_Problem to solve_
What you should give back is a precise copy of the lines below from the one containing "This screenshot has" through the one containing "The width and", with no pictures.

_Supplied entries_

Start of Block

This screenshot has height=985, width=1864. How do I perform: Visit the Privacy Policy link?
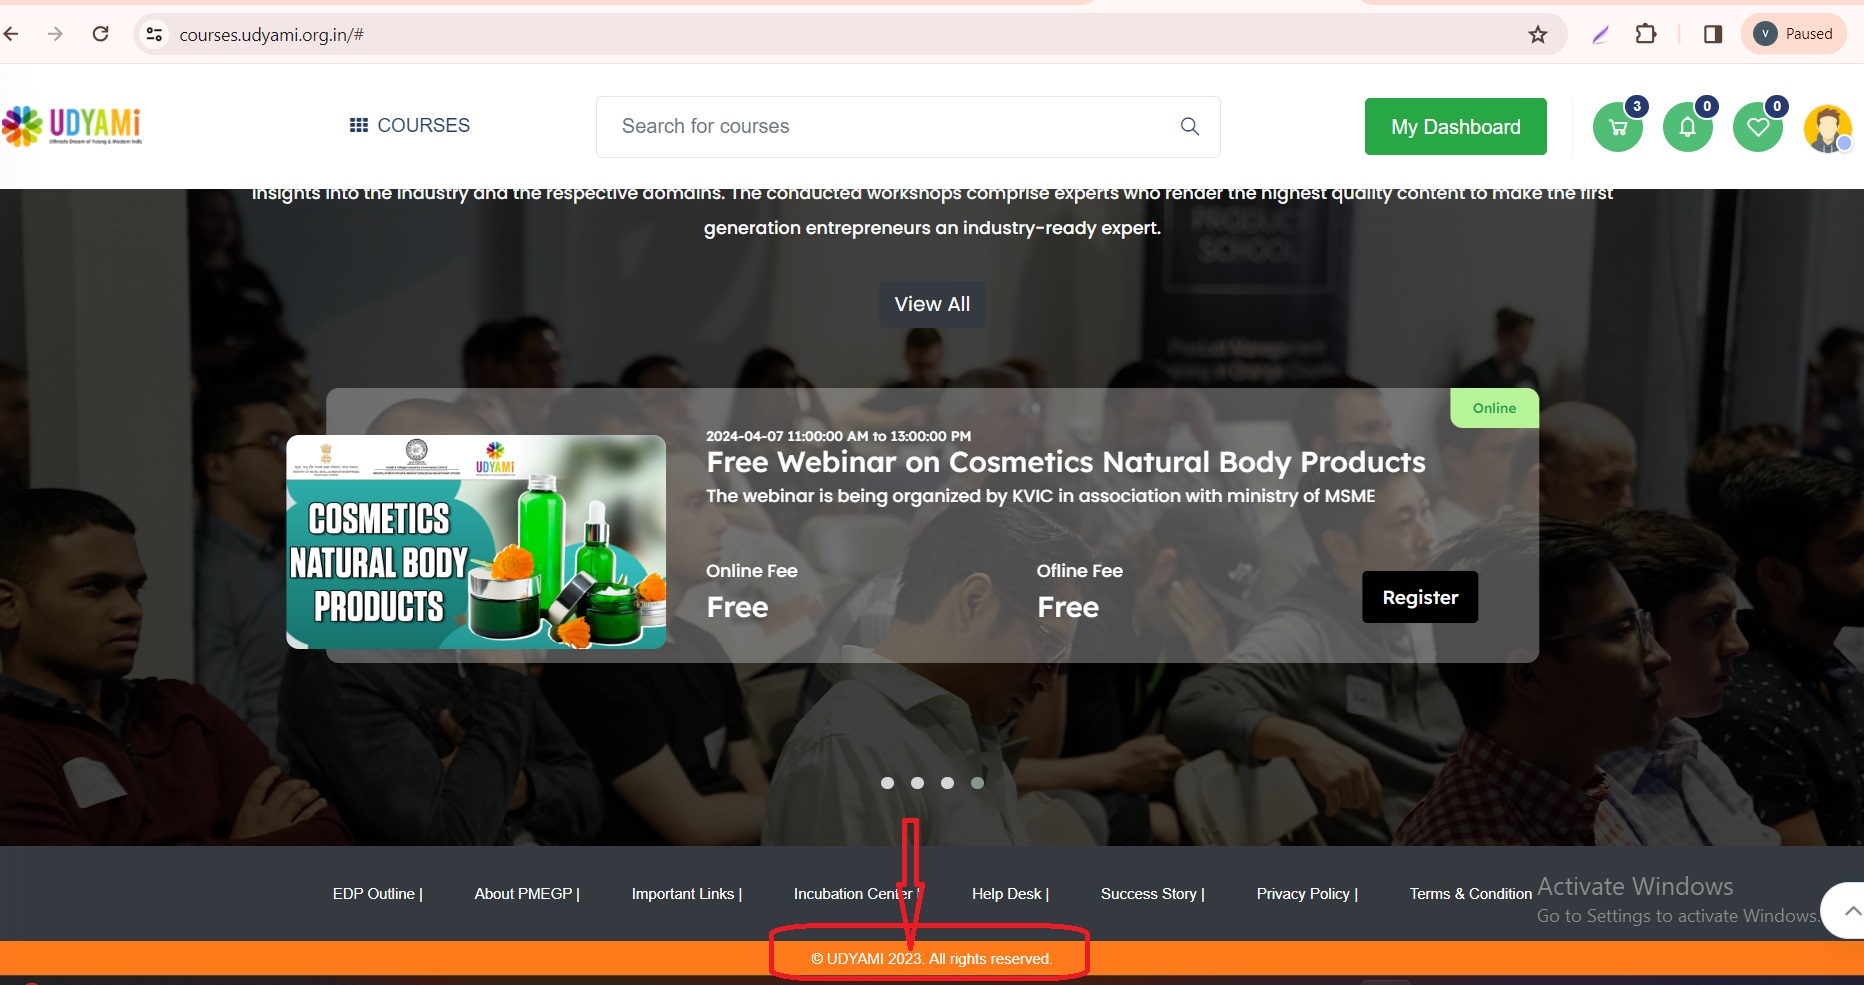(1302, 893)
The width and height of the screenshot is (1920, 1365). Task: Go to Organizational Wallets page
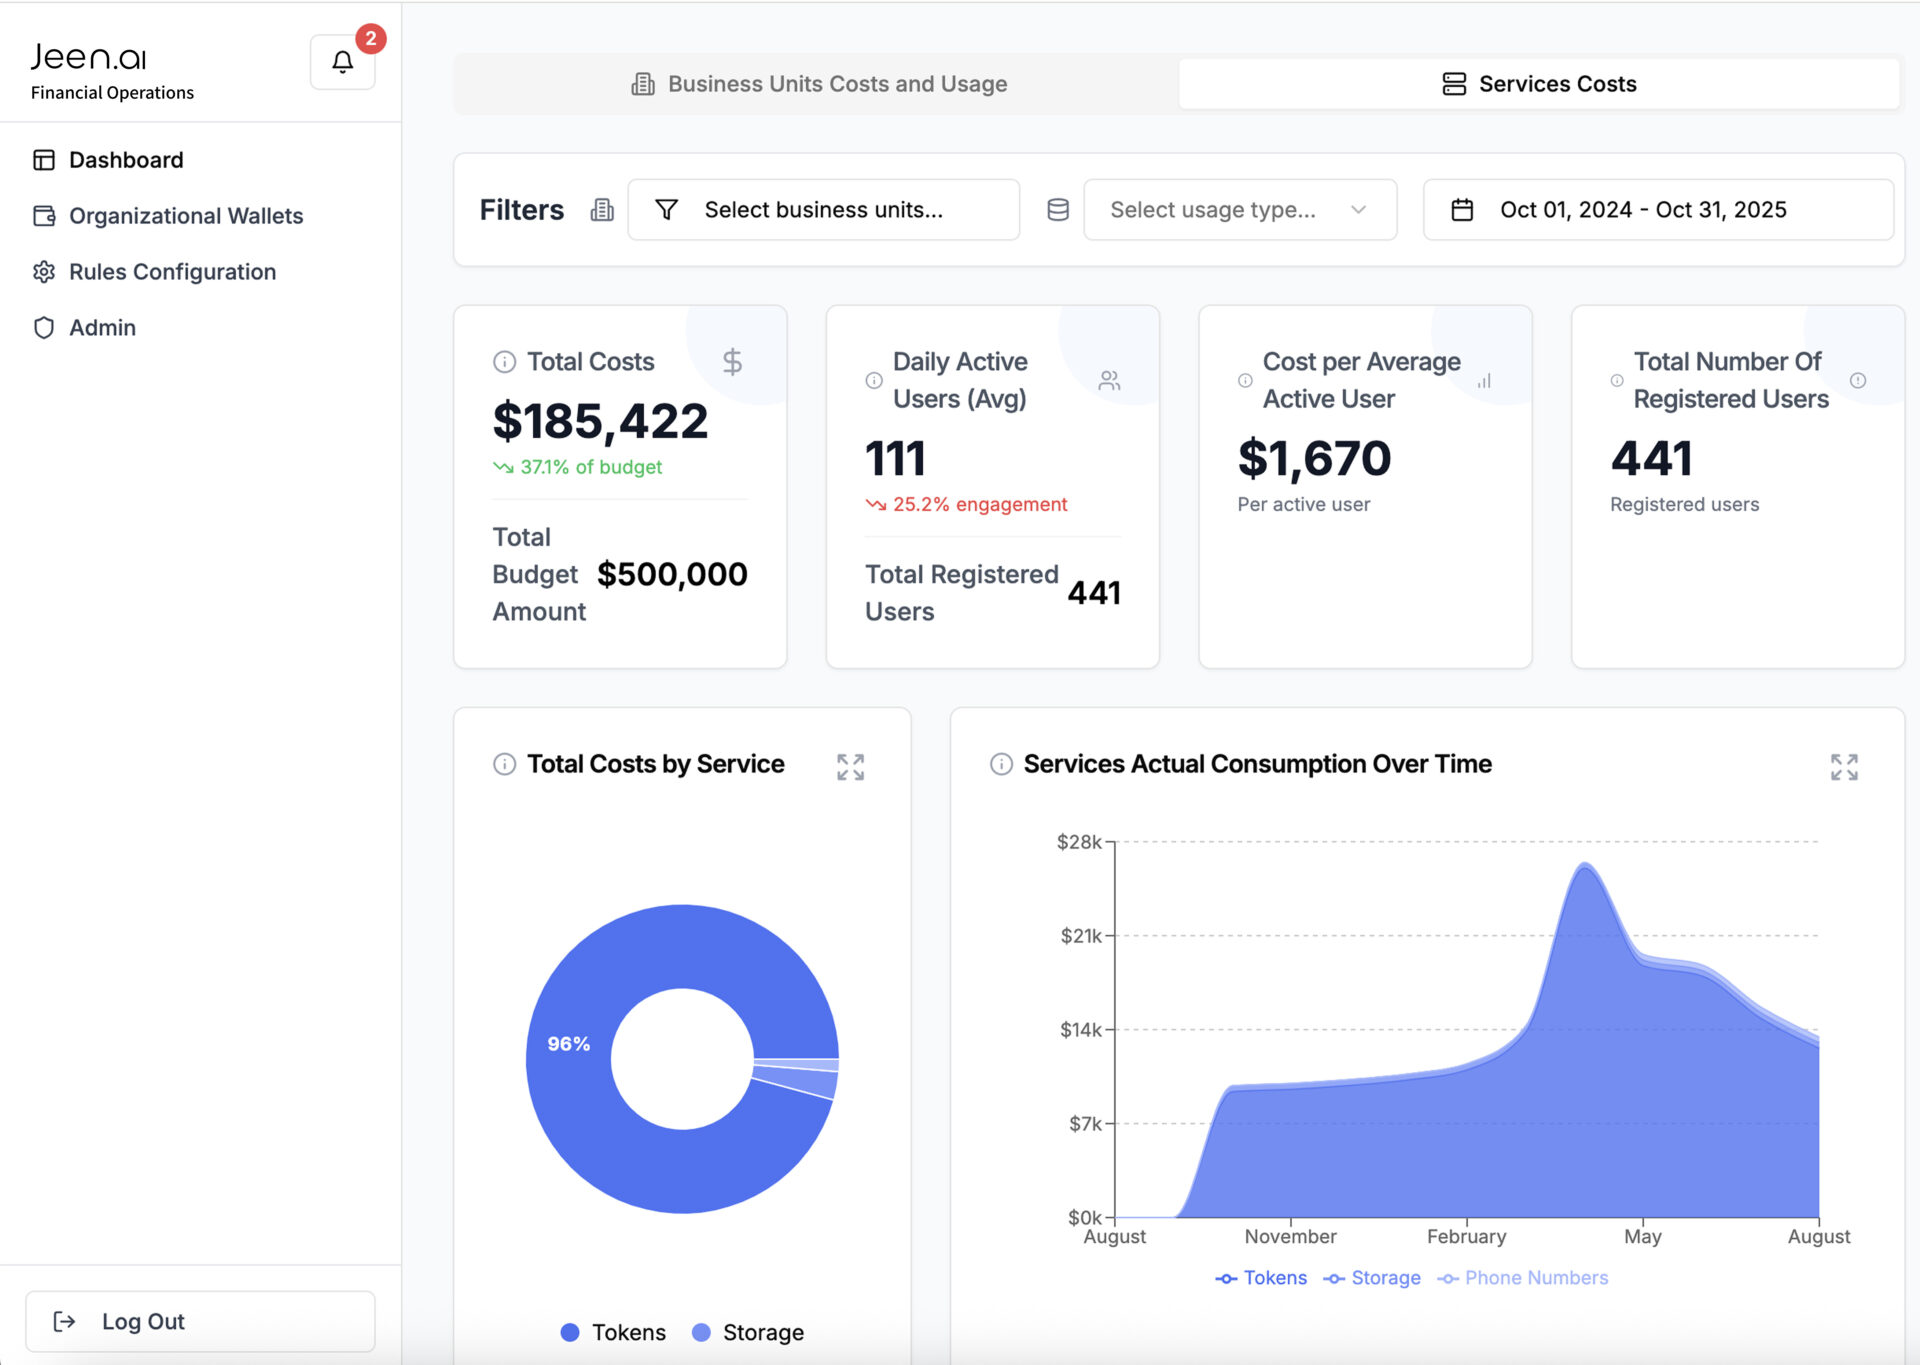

End of Block
Start of Block

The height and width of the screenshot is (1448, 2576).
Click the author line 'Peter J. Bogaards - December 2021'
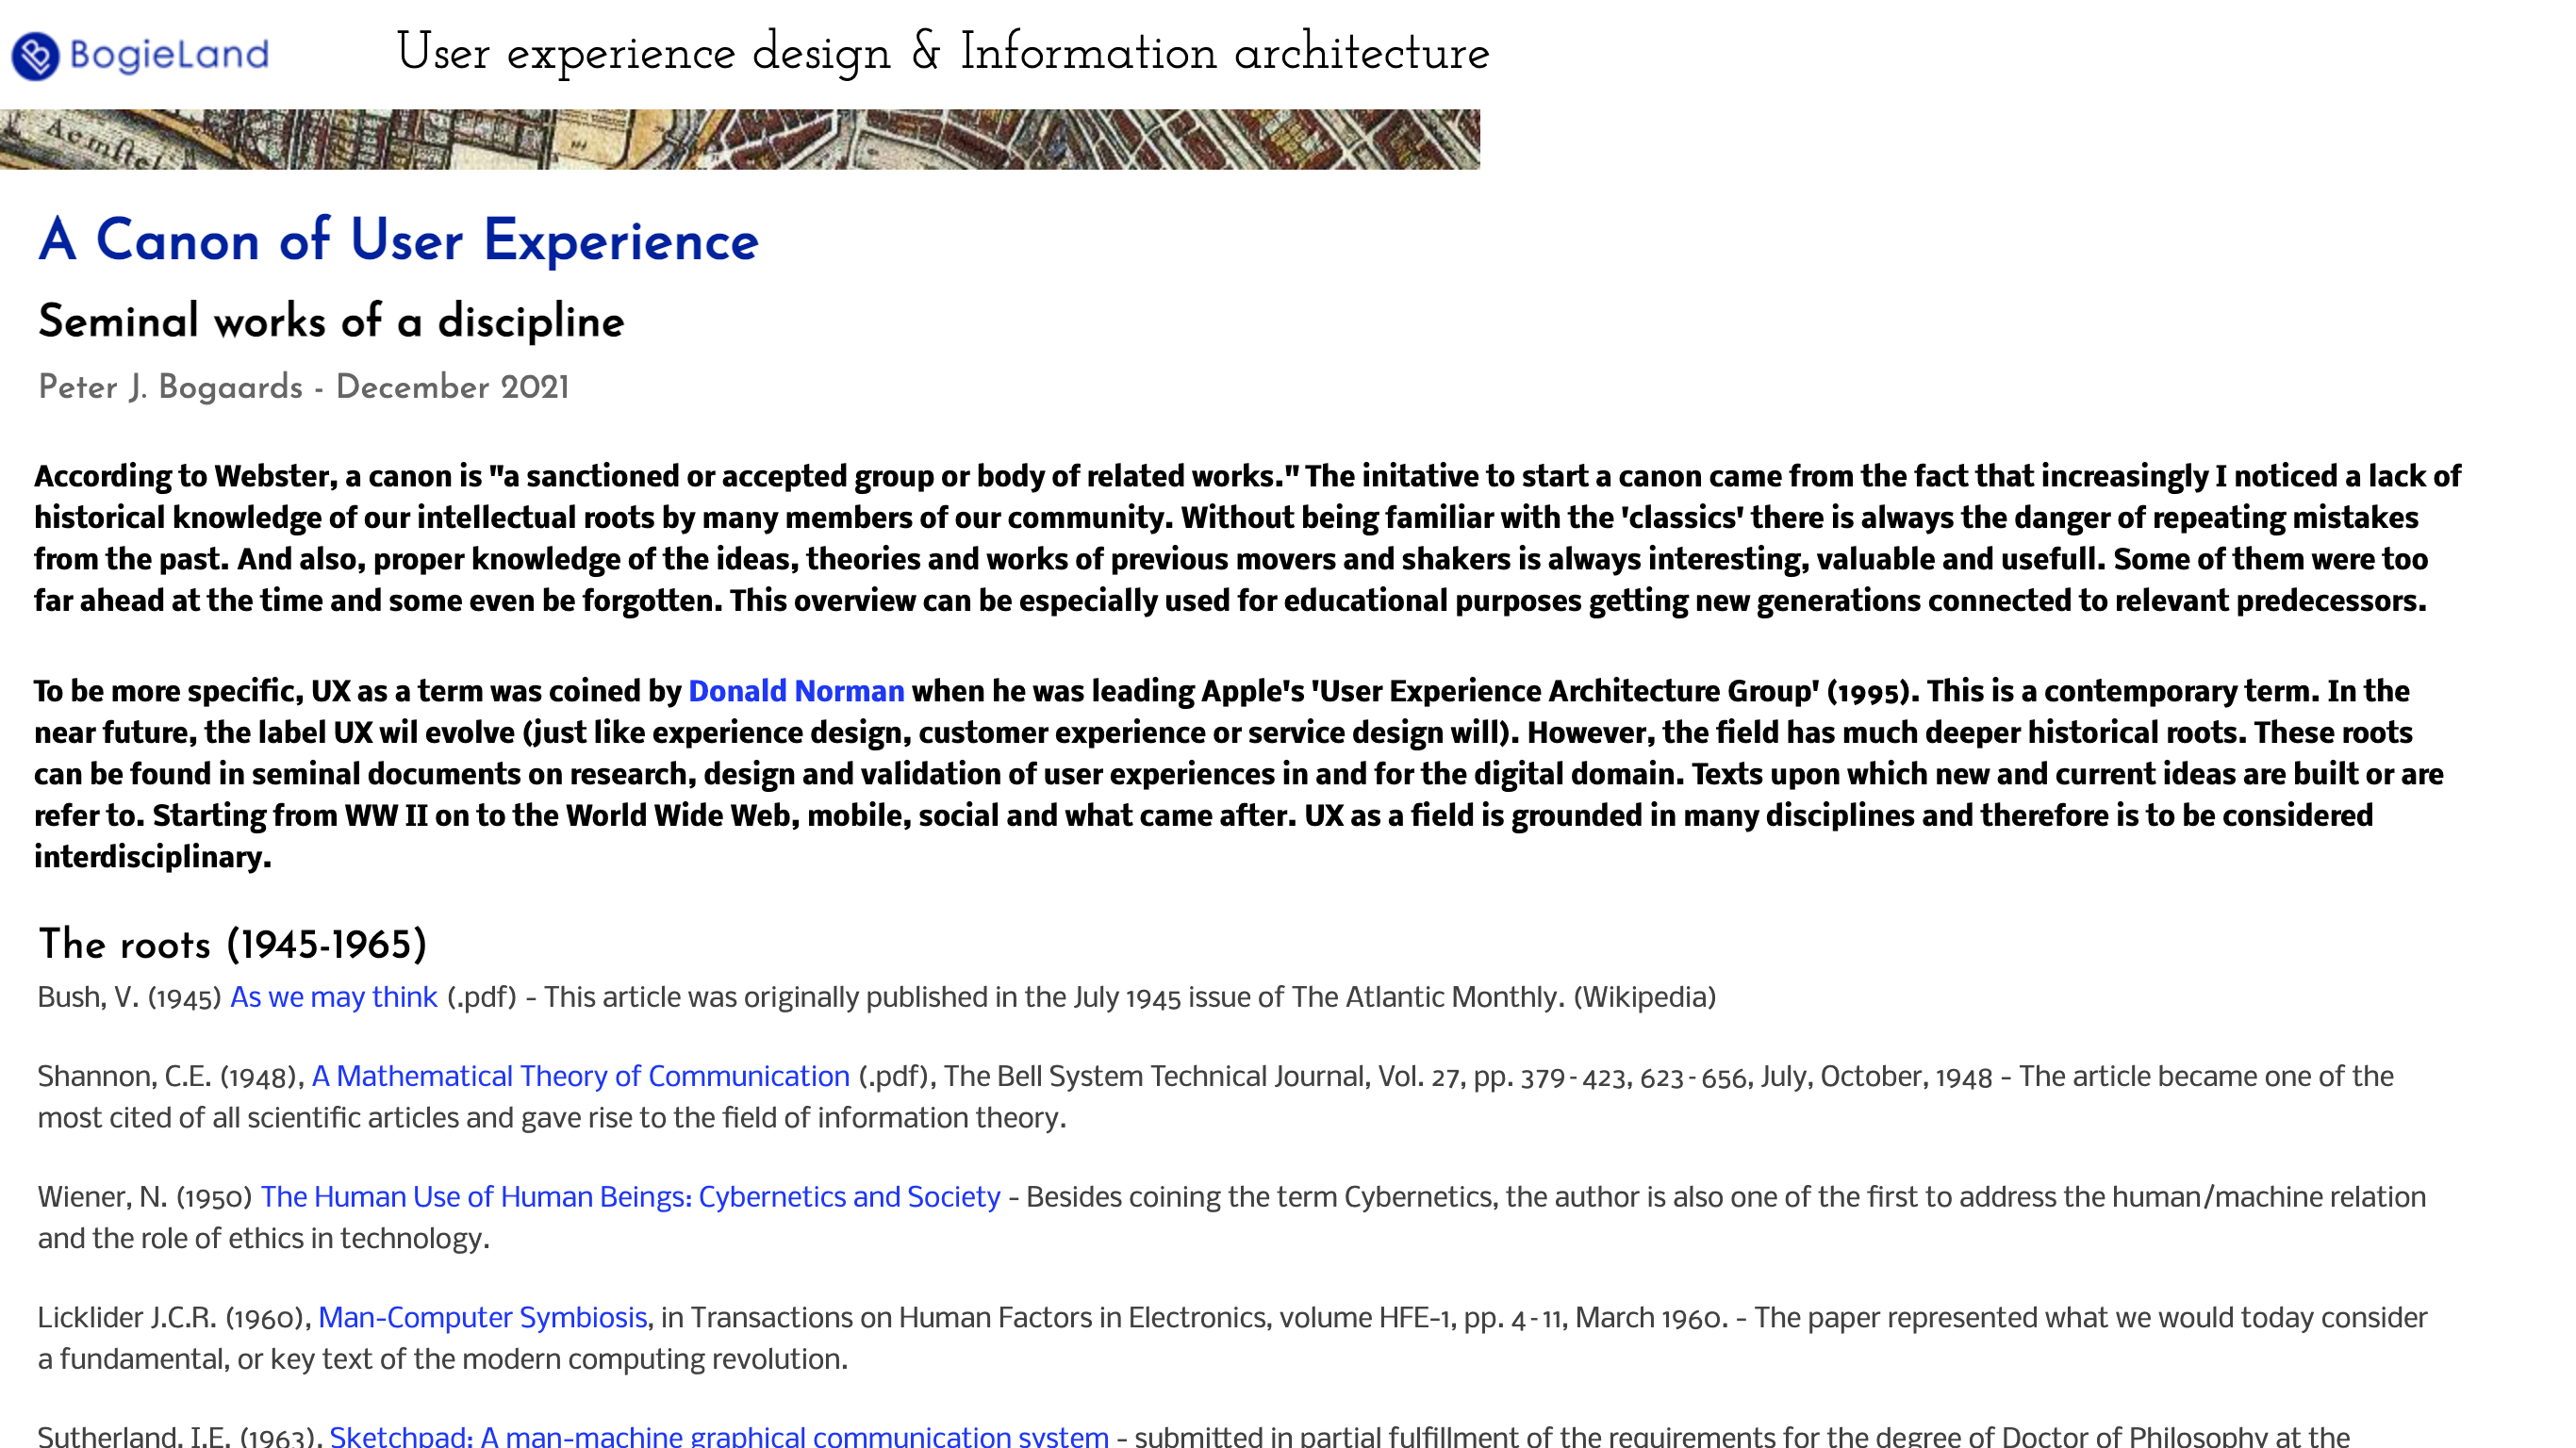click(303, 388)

End of Block

_Solution to this exercise_
This screenshot has height=985, width=1864. How do I perform: Visit the Privacy Policy link?
(1302, 893)
The width and height of the screenshot is (1920, 1365). Task: Go to Organizational Wallets page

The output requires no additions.